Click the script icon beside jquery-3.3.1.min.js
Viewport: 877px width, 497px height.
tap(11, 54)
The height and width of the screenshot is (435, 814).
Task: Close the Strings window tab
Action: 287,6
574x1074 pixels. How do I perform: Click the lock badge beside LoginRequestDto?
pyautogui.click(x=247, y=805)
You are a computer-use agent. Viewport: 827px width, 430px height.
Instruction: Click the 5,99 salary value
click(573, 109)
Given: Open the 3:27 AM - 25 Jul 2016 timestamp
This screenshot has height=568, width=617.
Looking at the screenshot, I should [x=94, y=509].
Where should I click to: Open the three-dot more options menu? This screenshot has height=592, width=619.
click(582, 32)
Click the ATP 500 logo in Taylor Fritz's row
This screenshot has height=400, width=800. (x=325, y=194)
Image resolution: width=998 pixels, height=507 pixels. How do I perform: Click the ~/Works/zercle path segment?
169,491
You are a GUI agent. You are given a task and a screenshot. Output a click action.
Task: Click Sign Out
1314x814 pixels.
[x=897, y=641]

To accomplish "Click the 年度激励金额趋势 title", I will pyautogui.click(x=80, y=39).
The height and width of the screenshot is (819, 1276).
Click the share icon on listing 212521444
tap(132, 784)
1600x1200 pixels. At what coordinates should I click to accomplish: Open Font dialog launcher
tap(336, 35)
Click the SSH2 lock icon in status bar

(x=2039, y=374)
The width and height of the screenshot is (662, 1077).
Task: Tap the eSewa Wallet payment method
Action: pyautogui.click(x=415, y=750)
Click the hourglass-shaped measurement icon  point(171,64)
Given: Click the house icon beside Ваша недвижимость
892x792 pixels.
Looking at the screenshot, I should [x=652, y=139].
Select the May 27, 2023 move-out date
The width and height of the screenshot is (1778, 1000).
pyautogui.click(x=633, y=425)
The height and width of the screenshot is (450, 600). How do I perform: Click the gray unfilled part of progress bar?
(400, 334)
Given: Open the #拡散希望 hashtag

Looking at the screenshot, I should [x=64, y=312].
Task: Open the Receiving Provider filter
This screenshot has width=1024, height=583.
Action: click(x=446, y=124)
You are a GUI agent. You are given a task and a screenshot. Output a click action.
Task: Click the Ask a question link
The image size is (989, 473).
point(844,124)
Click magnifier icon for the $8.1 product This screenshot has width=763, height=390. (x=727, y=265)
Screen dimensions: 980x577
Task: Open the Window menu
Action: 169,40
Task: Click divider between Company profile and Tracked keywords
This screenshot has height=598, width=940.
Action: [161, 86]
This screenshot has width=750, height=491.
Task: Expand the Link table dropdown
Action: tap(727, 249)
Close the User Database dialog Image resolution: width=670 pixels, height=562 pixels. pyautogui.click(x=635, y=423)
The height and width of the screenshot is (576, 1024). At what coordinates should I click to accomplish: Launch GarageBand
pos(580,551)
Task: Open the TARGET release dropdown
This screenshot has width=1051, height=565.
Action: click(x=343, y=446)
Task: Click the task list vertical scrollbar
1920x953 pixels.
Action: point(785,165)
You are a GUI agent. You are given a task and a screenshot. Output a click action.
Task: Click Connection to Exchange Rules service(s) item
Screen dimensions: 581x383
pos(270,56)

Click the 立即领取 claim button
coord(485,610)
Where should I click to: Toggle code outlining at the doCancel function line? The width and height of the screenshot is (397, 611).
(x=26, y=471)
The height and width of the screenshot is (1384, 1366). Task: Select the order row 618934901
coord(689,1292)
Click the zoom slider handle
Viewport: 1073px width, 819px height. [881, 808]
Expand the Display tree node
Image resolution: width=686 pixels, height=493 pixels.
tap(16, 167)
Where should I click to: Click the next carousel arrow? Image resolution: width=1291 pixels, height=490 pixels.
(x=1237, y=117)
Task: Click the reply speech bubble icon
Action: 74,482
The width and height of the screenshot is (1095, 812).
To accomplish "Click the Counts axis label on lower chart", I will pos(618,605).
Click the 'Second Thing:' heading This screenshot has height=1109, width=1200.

*****

All lines above are to be transcribed exactly.

Exercise response
Click the script icon beside jquery-3.3.1.min.js
Viewport: 877px width, 497px height.
tap(11, 54)
The height and width of the screenshot is (435, 814).
Task: Close the Strings window tab
Action: 287,6
574x1074 pixels. How do I perform: Click the lock badge beside LoginRequestDto?
pyautogui.click(x=247, y=805)
You are a computer-use agent. Viewport: 827px width, 430px height.
Instruction: Click the 5,99 salary value
click(573, 109)
Given: Open the 3:27 AM - 25 Jul 2016 timestamp
This screenshot has height=568, width=617.
Looking at the screenshot, I should [x=94, y=509].
Where should I click to: Open the three-dot more options menu? This screenshot has height=592, width=619.
click(582, 32)
Click the ATP 500 logo in Taylor Fritz's row
This screenshot has height=400, width=800. (x=325, y=194)
Image resolution: width=998 pixels, height=507 pixels. How do I perform: Click the ~/Works/zercle path segment?
169,491
You are a GUI agent. You are given a task and a screenshot. Output a click action.
Task: Click Sign Out
1314x814 pixels.
[x=897, y=641]

To accomplish "Click the 年度激励金额趋势 title", I will pyautogui.click(x=80, y=39).
The height and width of the screenshot is (819, 1276).
Click the share icon on listing 212521444
tap(132, 784)
1600x1200 pixels. At what coordinates should I click to accomplish: Open Font dialog launcher
tap(336, 35)
Click the SSH2 lock icon in status bar

(x=2039, y=374)
The width and height of the screenshot is (662, 1077).
Task: Tap the eSewa Wallet payment method
Action: pyautogui.click(x=415, y=750)
Click the hourglass-shaped measurement icon  point(171,64)
Given: Click the house icon beside Ваша недвижимость
892x792 pixels.
Looking at the screenshot, I should [x=652, y=139].
Select the May 27, 2023 move-out date
The width and height of the screenshot is (1778, 1000).
pyautogui.click(x=633, y=425)
The height and width of the screenshot is (450, 600). How do I perform: Click the gray unfilled part of progress bar?
(400, 334)
Given: Open the #拡散希望 hashtag

Looking at the screenshot, I should [x=64, y=312].
Task: Open the Receiving Provider filter
This screenshot has width=1024, height=583.
Action: click(x=446, y=124)
You are a GUI agent. You are given a task and a screenshot. Output a click action.
Task: Click the Ask a question link
The image size is (989, 473).
point(844,124)
Click magnifier icon for the $8.1 product This screenshot has width=763, height=390. (x=727, y=265)
Screen dimensions: 980x577
Task: Open the Window menu
Action: 169,40
Task: Click divider between Company profile and Tracked keywords
This screenshot has height=598, width=940.
Action: [161, 86]
This screenshot has width=750, height=491.
Task: Expand the Link table dropdown
Action: tap(727, 249)
Close the User Database dialog Image resolution: width=670 pixels, height=562 pixels. pyautogui.click(x=635, y=423)
The height and width of the screenshot is (576, 1024). At what coordinates should I click to accomplish: Launch GarageBand
pos(580,551)
Task: Open the TARGET release dropdown
This screenshot has width=1051, height=565.
Action: click(x=343, y=446)
Task: Click the task list vertical scrollbar
1920x953 pixels.
Action: point(785,165)
You are a GUI agent. You are given a task and a screenshot. Output a click action.
Task: Click Connection to Exchange Rules service(s) item
Screen dimensions: 581x383
pos(270,56)

Click the 立即领取 claim button
coord(485,610)
Where should I click to: Toggle code outlining at the doCancel function line? The width and height of the screenshot is (397, 611).
(x=26, y=471)
The height and width of the screenshot is (1384, 1366). Task: Select the order row 618934901
coord(689,1292)
Click the zoom slider handle
Viewport: 1073px width, 819px height. [881, 808]
Expand the Display tree node
Image resolution: width=686 pixels, height=493 pixels.
tap(16, 167)
Where should I click to: Click the next carousel arrow? Image resolution: width=1291 pixels, height=490 pixels.
(x=1237, y=117)
Task: Click the reply speech bubble icon
Action: 74,482
The width and height of the screenshot is (1095, 812).
To accomplish "Click the Counts axis label on lower chart", I will pos(618,605).
Click the 'Second Thing:' heading This screenshot has height=1109, width=1200.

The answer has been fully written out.